DATA SUPPLIED:
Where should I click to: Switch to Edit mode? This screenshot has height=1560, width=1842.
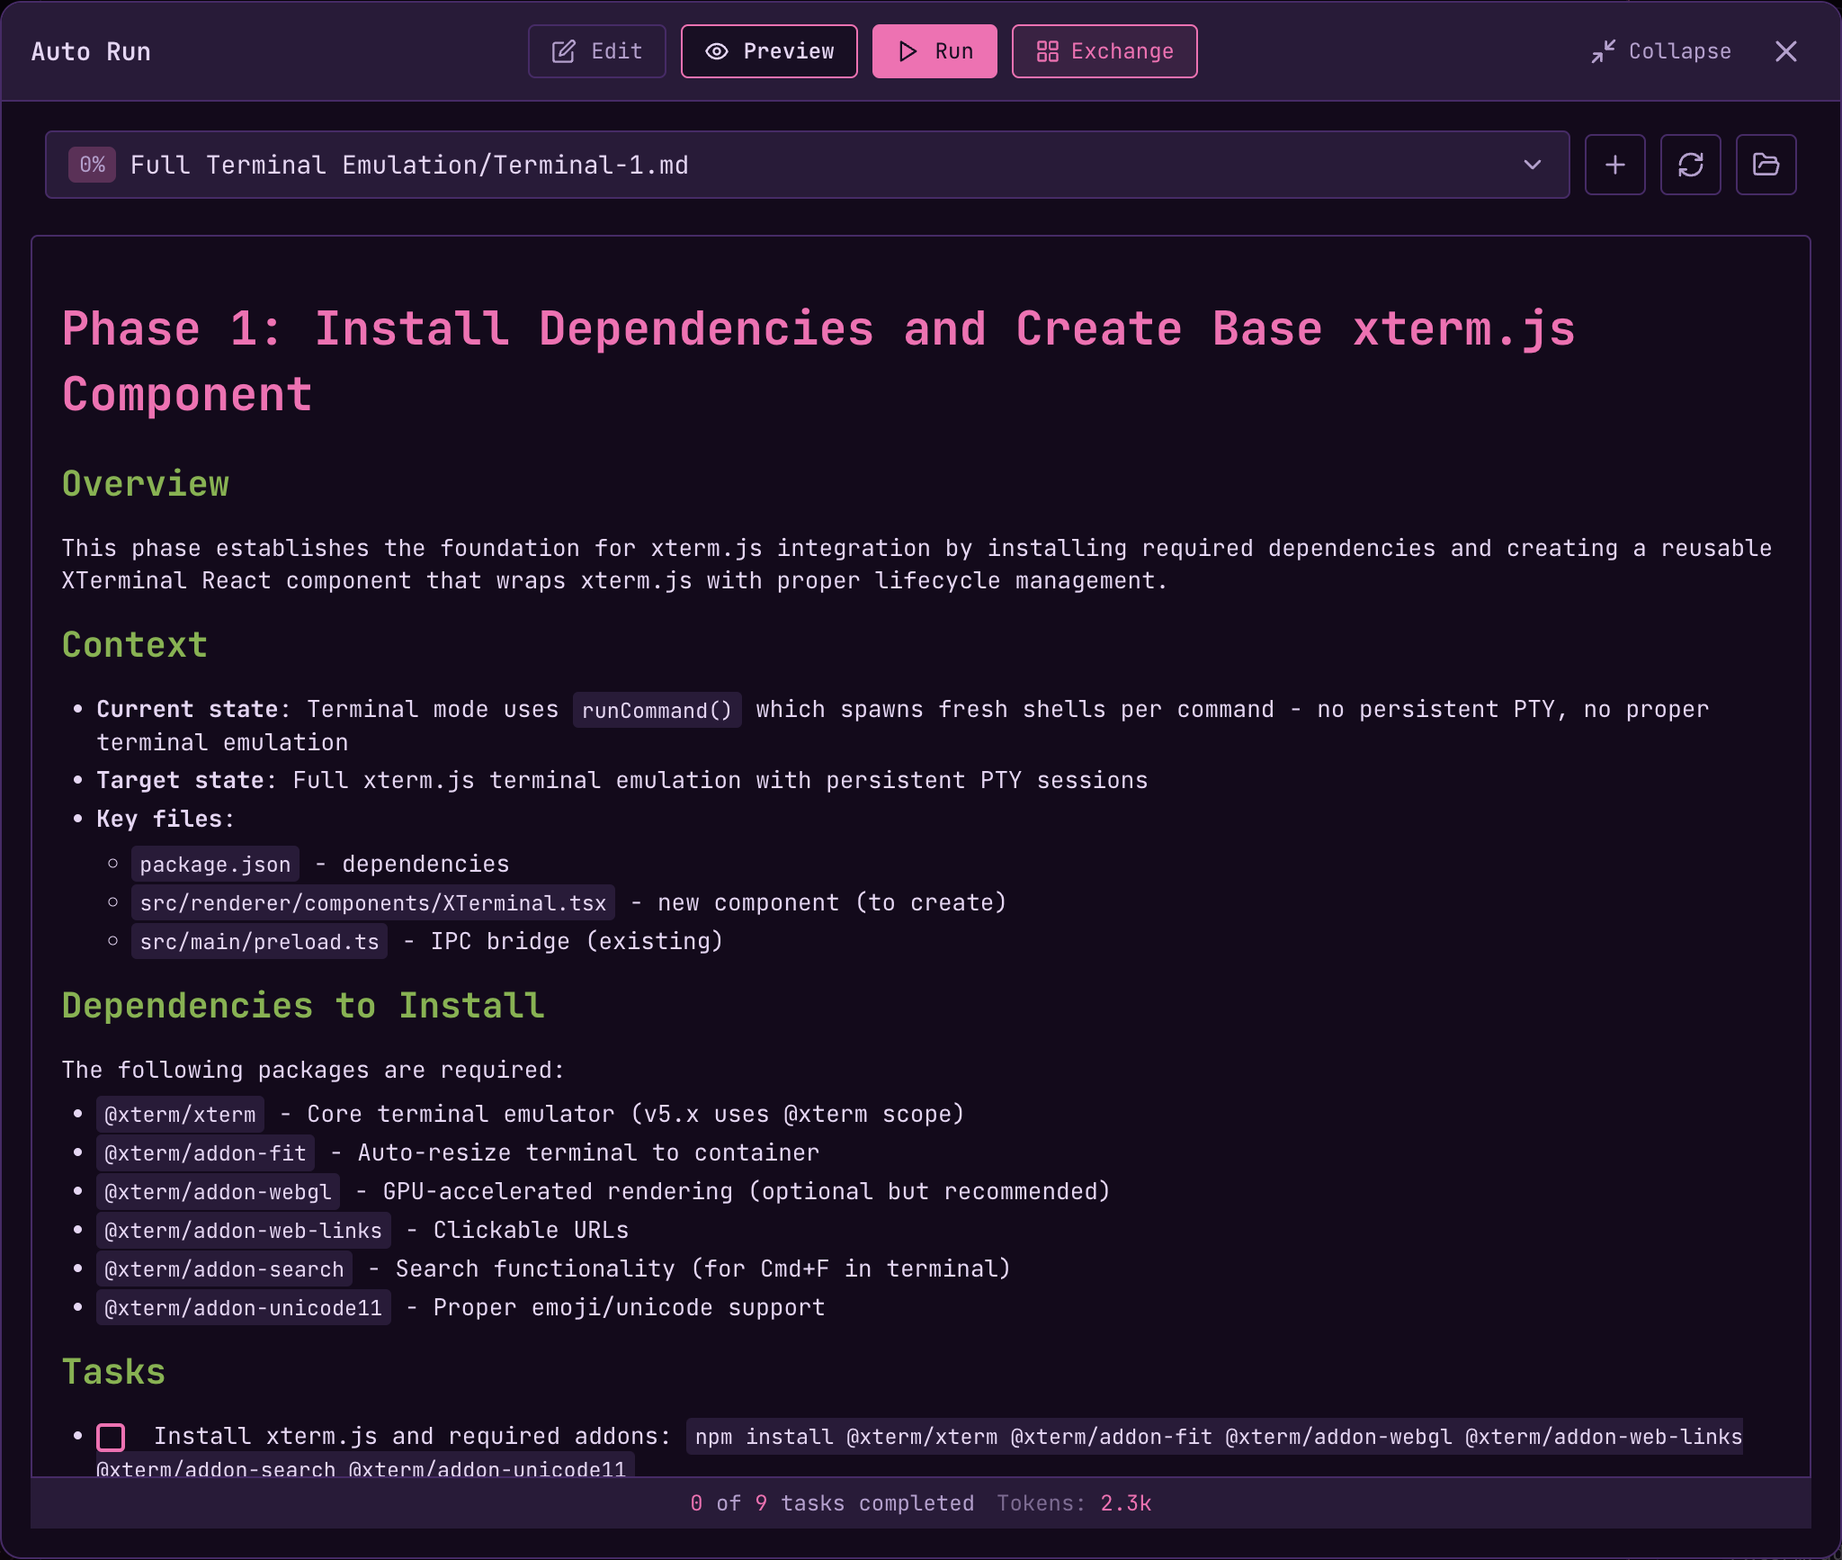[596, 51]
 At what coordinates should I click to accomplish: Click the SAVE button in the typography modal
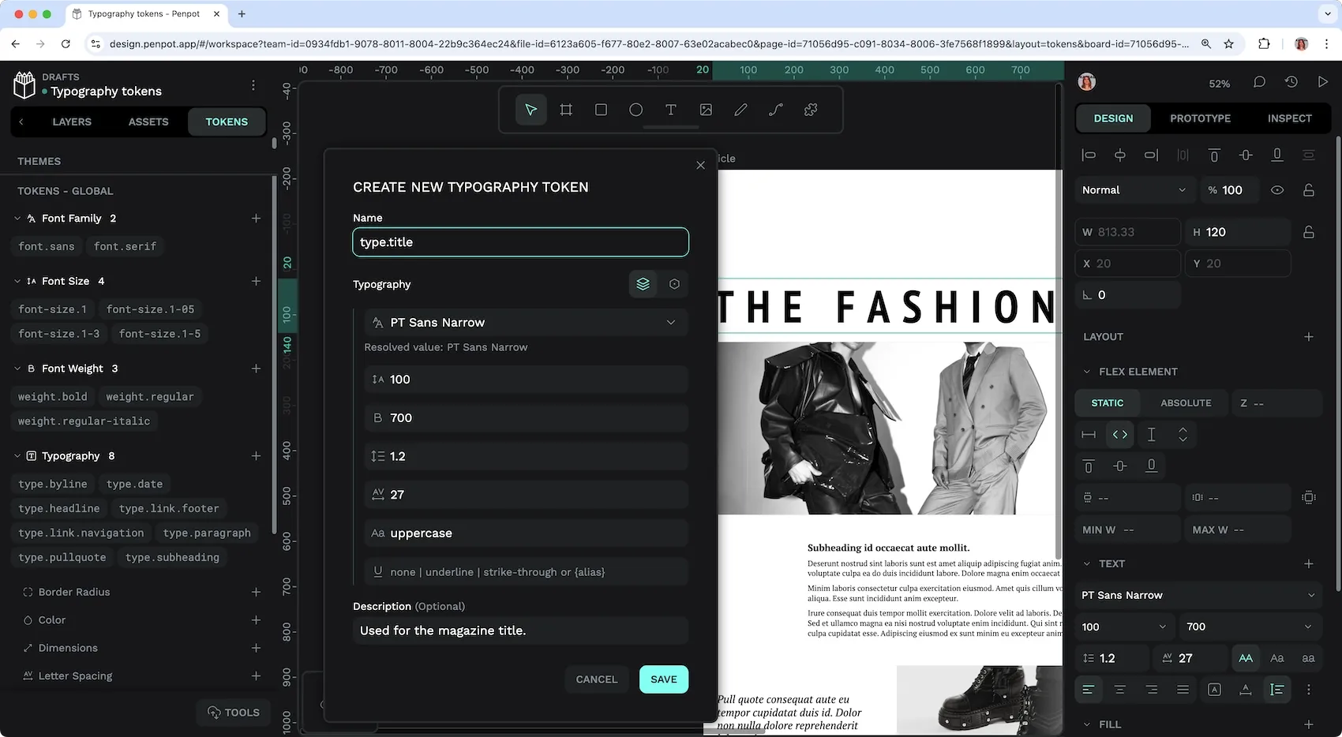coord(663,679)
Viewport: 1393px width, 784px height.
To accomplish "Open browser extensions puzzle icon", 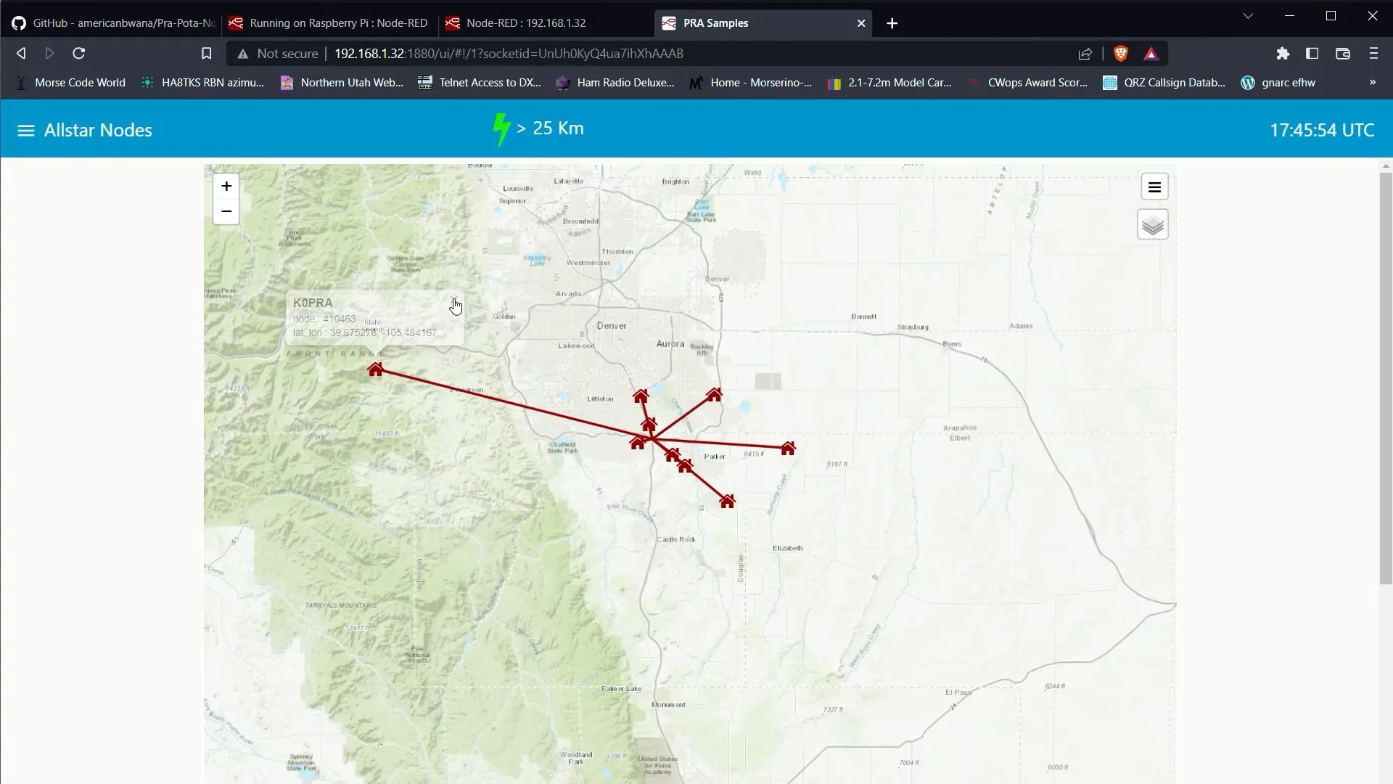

TASK GOAL:
No images belong in the copy. Transcribe every record exactly.

ANSWER:
Where should I click to: Switch to Edit mode? This screenshot has height=1560, width=1842.
[596, 51]
 At what coordinates should I click to accomplish: Click the SAVE button in the typography modal
coord(663,679)
Viewport: 1393px width, 784px height.
To accomplish "Open browser extensions puzzle icon", 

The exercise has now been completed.